▶ Task prompt: Locate every line in the items below that contains the string "dropdown" and copy each one out. Case counts, so match only that exact capitalization.

▶ Source records:
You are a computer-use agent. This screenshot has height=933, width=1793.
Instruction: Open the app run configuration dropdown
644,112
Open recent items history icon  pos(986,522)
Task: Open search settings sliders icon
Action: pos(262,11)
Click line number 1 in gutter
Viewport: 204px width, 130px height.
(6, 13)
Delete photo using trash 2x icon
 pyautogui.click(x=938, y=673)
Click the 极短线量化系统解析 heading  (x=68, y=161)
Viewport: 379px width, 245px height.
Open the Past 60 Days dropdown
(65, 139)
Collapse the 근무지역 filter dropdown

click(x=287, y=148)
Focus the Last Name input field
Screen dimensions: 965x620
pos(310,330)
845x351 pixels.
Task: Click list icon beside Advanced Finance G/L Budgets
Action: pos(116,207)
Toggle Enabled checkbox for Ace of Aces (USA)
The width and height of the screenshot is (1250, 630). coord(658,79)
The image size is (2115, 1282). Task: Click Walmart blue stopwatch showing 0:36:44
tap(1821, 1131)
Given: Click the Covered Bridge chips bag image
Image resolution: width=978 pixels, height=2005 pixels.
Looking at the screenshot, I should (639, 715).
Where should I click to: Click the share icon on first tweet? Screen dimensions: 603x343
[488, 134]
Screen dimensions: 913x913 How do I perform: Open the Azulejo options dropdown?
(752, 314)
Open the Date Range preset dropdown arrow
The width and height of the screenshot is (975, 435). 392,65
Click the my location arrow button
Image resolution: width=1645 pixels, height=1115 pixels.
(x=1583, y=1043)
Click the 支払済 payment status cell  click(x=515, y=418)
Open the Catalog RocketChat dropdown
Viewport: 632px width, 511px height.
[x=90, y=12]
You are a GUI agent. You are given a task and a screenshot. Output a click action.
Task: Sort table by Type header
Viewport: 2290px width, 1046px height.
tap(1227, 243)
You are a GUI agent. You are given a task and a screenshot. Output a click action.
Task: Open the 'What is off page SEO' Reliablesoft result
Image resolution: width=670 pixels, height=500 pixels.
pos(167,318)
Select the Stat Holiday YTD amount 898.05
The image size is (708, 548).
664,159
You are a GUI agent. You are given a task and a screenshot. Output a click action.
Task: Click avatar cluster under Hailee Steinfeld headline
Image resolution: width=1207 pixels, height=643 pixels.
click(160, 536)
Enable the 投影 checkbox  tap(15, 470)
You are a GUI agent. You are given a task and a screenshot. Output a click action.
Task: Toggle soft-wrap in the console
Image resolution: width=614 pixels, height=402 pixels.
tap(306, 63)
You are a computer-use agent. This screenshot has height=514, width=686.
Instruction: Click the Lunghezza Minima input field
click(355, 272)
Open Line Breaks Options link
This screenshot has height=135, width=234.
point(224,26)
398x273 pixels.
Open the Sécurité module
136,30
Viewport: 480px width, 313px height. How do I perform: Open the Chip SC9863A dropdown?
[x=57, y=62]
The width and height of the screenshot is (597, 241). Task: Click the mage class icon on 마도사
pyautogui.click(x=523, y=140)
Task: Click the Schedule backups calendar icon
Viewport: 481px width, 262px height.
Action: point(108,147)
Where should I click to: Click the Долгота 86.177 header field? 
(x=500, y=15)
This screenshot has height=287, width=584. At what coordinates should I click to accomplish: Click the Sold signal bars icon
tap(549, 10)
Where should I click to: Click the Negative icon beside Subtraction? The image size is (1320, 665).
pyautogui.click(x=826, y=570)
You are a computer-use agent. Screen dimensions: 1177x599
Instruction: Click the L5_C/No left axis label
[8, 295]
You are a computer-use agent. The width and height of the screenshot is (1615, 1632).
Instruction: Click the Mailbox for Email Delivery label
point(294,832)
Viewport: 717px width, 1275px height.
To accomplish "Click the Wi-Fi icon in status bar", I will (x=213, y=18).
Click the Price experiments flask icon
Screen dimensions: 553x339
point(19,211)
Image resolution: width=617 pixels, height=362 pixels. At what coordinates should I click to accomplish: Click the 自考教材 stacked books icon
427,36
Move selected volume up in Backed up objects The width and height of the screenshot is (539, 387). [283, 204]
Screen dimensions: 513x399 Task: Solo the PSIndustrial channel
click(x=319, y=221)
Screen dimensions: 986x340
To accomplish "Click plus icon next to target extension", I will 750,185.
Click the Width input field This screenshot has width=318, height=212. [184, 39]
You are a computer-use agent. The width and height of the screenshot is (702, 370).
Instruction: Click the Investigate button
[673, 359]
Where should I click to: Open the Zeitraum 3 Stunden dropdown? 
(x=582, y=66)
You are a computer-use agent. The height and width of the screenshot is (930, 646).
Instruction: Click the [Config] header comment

▶ Finished task:
Instruction: Open the app run configuration dropdown
Open the Past 60 Days dropdown
Collapse the 근무지역 filter dropdown
Screen dimensions: 913x913 How do I perform: Open the Azulejo options dropdown?
Open the Date Range preset dropdown arrow
Open the Catalog RocketChat dropdown
Viewport: 480px width, 313px height. How do I perform: Open the Chip SC9863A dropdown?
Where should I click to: Open the Zeitraum 3 Stunden dropdown? 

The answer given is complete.